Jon laughed aloud. He was feeling better than he had in a while; the cold water had revived his spirits somewhat. He dried himself with a handful of coarse paper towels, then mopped up the water on the floor and the toilet seat. The bathroom was tiny but surprisingly clean for a gas station; the only graffiti on the wall was a neatly written sentence beside the mirror that read:
For a good time, call your mom.
The nine o’clock news broadcast mercifully replaced Shelley Fabares on the radio, and Jon tossed the towels in the trash and retrieved his soiled shirt from the doorknob. He started to put it back on, but on a whim decided to wash it instead and let it dry in the car.

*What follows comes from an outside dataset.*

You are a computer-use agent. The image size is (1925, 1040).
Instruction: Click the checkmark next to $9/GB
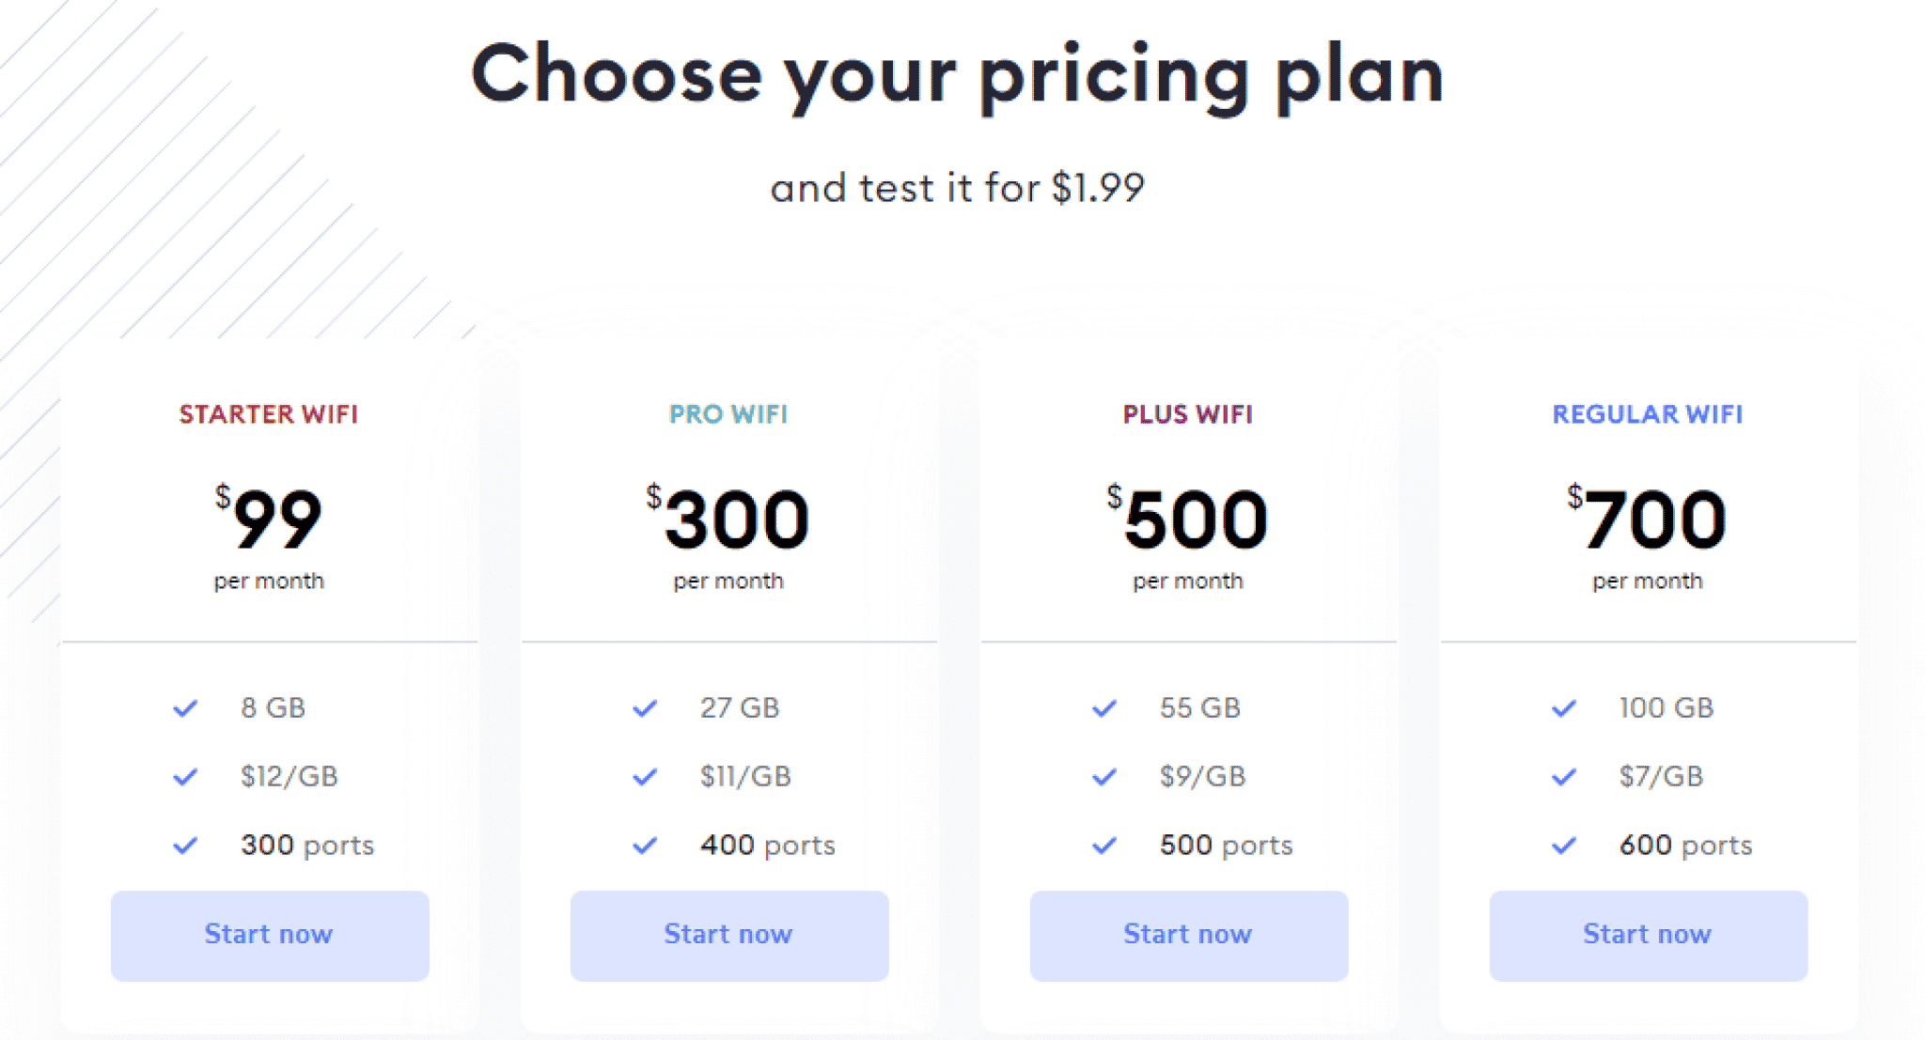click(x=1104, y=777)
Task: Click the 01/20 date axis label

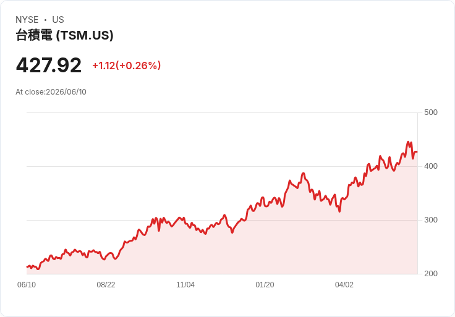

Snatches of the news broadcast caught his ear as he ran the shirt under the faucet: President Kennedy was vacationing on Cape Cod; the Tigers and the Yankees were playing a game that night at Tiger Stadium.
Elijah knocked on the door. “Jon? I have to pee pretty bad.”
Jon reached over to unhook the latch. “Come on in,” he said, opening the door. “I’ll be done in a sec.”
Elijah blinked, embarrassed to find Jon partly undressed. “Sorry,” he mumbled. “I didn’t mean to rush you.”
Jon turned off the faucet. “It’s cool.” He wrung out his shirt in the sink, then shook out the wrinkles in the fabric and stepped around the other boy. “It’s all yours, man.”
“You forgot your toothbrush and razor,” Elijah said.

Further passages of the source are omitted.